Ils pensent que cette année doit être une année de "sacrifice", que nous devons privilégier nos études. Ils n'ont pas tort. L'année qui arrive est importante pour nous deux.
J'ai terriblement peur de les contrarier.
Et je sais que la fac proche de Bachir est moins prestigieuse.
Alors j'hésite.
Et je me trouve contradictoire. Vouloir être au plus près de lui, et en même temps craindre cette option, d'un point de vue scolaire et familial.

Où est ma place ? Qui peut décider pour moi ? Je sais bien qu'il n'y a que moi, mais je n'y arrive pas, je n'avance pas.
Je suis folle de ce petit chéri, vraiment.

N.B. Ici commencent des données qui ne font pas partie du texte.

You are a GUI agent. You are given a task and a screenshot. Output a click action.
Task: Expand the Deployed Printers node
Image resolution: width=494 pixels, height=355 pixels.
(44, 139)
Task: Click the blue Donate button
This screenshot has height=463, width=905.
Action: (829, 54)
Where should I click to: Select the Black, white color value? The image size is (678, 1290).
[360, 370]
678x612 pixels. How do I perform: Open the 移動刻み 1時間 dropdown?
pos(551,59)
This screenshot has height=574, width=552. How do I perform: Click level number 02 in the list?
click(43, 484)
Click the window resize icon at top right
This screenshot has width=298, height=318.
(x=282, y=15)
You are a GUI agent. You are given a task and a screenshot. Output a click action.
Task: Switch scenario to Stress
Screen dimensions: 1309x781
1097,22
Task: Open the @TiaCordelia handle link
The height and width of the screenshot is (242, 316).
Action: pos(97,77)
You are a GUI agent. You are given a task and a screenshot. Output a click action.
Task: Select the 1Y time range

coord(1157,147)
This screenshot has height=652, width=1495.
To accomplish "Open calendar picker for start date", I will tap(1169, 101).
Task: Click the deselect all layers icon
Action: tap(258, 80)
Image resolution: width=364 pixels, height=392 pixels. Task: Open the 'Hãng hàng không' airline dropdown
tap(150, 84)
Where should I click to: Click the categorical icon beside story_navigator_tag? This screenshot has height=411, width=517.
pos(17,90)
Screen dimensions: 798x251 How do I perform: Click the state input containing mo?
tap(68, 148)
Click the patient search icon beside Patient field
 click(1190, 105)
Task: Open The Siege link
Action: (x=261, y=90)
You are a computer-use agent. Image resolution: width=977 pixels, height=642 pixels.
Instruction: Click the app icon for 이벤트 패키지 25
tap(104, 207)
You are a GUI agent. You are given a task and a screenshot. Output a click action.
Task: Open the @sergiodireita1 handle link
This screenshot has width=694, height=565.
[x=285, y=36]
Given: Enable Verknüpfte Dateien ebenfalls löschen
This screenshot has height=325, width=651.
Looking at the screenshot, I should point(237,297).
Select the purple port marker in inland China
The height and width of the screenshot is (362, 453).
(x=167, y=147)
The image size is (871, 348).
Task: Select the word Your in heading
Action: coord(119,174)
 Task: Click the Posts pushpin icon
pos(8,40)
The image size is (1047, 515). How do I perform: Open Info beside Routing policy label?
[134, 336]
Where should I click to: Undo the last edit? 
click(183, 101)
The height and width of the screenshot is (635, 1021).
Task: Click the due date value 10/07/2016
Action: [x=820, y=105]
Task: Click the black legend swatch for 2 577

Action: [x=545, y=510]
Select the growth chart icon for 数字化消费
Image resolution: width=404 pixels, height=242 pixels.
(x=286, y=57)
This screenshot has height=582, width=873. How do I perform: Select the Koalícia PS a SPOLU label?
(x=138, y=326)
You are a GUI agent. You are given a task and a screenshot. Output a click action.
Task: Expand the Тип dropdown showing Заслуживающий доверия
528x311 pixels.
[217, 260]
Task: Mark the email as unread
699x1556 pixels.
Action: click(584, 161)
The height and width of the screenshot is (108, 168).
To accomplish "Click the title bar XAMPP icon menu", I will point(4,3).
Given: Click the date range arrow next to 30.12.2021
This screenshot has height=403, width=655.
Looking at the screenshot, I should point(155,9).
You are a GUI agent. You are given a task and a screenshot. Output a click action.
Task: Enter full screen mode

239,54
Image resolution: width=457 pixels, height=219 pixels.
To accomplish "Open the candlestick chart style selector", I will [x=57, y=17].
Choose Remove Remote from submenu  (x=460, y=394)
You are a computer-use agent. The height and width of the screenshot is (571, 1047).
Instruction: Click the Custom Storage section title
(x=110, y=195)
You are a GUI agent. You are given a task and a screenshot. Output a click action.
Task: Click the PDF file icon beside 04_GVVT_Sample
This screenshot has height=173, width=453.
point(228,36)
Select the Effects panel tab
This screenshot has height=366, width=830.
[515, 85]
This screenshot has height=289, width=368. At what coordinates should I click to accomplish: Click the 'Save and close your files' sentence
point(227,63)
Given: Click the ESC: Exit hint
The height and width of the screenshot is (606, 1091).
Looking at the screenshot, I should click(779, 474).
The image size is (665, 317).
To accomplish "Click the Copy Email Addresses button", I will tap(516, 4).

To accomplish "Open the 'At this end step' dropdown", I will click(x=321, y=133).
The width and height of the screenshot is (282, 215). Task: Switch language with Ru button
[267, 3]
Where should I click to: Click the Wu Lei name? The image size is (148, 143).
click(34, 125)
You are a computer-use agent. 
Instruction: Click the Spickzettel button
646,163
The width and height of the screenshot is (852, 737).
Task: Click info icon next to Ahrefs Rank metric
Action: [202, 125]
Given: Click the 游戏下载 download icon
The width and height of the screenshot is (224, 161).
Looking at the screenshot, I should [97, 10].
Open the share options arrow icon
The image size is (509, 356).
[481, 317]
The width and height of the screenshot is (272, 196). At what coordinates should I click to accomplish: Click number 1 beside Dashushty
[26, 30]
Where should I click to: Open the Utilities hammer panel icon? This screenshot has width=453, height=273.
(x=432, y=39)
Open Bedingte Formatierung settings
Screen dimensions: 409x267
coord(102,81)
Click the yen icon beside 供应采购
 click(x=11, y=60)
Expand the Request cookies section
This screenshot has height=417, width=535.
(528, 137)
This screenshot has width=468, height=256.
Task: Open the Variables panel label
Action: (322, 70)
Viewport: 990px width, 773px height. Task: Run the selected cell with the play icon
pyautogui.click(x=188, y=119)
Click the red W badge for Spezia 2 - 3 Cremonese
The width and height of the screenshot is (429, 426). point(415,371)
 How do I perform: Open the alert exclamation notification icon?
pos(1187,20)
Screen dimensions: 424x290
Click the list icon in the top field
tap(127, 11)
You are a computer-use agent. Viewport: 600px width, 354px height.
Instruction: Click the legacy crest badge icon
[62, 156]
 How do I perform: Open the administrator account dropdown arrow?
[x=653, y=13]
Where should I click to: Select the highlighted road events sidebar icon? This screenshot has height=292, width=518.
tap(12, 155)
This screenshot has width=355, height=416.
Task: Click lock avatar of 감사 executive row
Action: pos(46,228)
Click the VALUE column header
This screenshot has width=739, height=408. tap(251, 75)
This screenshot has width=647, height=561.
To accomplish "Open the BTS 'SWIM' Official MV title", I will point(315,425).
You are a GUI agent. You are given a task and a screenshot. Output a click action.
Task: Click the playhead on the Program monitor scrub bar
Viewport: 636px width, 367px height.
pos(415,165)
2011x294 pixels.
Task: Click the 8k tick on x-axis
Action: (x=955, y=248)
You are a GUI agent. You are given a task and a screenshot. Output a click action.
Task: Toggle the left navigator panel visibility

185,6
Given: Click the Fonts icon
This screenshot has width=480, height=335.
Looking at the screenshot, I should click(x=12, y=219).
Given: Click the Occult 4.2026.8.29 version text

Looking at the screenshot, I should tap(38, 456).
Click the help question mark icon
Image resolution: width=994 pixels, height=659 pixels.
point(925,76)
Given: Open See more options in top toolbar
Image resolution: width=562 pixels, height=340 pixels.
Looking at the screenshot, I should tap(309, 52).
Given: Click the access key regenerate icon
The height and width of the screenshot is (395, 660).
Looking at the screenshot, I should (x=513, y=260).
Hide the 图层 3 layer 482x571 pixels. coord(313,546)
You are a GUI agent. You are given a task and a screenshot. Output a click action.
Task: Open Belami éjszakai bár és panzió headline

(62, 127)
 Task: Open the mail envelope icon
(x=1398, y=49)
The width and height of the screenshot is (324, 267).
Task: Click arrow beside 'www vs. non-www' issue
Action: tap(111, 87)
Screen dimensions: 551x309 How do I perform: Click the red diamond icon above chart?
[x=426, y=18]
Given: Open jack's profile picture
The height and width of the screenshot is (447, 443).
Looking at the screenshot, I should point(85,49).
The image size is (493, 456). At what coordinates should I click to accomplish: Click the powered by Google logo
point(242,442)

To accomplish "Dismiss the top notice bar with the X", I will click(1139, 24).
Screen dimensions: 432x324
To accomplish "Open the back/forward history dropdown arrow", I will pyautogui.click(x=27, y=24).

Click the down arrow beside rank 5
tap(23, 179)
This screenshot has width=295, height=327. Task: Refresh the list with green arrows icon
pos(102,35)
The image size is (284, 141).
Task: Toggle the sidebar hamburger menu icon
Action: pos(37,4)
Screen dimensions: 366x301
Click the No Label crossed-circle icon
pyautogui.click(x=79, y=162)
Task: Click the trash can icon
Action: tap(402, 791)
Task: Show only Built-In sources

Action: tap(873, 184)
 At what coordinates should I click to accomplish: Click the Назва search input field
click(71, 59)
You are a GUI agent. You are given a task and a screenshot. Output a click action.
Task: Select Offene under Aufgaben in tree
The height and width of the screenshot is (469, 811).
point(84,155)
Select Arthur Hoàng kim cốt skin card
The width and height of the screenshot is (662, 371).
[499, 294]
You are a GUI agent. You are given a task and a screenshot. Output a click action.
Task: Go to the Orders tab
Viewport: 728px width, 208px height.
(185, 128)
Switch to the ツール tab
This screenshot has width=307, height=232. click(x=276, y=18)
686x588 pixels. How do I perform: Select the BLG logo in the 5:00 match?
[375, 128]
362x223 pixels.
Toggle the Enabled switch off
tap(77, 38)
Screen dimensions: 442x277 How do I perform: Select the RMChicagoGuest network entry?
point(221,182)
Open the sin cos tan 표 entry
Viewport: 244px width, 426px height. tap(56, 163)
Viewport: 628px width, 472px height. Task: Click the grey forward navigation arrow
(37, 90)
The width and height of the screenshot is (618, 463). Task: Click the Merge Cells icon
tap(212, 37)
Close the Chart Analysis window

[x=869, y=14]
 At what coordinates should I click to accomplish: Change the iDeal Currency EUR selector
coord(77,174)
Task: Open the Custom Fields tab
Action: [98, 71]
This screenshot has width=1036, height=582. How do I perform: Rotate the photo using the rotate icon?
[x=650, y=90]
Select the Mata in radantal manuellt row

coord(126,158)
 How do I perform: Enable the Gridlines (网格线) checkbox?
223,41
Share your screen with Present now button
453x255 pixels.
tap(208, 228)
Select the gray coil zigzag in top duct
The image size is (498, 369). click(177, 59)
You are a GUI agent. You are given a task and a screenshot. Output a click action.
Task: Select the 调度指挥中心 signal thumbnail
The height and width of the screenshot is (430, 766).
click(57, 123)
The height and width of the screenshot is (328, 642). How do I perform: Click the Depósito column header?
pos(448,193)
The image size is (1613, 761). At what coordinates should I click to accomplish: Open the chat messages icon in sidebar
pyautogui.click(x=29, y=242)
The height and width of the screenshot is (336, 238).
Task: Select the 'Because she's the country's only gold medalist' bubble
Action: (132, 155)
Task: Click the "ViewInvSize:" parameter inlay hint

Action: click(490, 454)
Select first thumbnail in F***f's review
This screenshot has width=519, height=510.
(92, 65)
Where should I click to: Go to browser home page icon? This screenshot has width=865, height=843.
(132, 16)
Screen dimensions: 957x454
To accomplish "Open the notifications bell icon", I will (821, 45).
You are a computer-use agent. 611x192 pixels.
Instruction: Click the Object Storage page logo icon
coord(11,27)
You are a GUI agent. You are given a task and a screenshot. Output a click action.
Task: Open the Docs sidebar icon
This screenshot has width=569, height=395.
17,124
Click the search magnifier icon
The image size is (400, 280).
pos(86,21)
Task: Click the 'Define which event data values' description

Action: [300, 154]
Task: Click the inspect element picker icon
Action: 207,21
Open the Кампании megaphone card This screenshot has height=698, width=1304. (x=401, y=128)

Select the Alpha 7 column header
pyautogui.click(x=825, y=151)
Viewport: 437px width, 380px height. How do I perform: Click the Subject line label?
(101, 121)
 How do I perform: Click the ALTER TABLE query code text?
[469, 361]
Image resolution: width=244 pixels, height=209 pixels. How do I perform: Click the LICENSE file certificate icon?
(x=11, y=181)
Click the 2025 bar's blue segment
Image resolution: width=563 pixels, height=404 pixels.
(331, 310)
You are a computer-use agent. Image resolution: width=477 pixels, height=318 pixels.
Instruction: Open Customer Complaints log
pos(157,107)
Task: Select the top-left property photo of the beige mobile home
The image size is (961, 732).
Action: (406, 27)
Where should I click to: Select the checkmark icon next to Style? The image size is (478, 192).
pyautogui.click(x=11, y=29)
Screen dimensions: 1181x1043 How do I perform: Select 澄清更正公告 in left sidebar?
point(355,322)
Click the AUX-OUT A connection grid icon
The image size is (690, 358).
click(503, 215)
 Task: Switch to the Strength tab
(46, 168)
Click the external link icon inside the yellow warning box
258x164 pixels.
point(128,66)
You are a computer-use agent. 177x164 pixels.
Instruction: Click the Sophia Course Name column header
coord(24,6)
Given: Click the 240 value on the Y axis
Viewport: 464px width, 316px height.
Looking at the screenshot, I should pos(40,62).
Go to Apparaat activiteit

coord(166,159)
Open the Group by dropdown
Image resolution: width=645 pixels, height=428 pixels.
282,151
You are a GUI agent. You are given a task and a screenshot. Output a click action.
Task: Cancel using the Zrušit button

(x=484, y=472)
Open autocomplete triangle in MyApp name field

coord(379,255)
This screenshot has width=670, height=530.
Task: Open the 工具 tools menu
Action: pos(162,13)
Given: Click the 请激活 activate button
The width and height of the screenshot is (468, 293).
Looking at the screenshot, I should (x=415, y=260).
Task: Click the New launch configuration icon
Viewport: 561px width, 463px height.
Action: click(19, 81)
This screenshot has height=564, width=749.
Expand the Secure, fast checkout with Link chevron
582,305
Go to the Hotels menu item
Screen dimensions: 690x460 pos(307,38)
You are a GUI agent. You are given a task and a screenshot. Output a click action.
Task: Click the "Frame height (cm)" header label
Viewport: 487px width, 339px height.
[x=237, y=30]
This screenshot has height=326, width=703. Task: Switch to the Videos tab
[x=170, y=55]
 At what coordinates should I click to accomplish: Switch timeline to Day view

J'aimerais que tout soit plus simple, comme cette année.
Est-ce que je suis trop jeune pour penser à tout ça ? Mes amies ne pensent pas encore à vivre avec leur copain, pourquoi moi oui ?
Je n'ai que 18 ans, moi aussi.
Mais je l'ai déjà vécu ces derniers mois.
Difficile de regresser, difficile de passer à autre chose.
Sans lui tout est difficile, fade.
Sa main dans la mienne et tout ira bien, mais aujourd'hui sa main n'est pas là, elle est à des milliers de kilomètres, je la retrouverais bientôt, je le sais, mais si peu de temps...
C'est dur pour moi, je suis triste et soucieuse.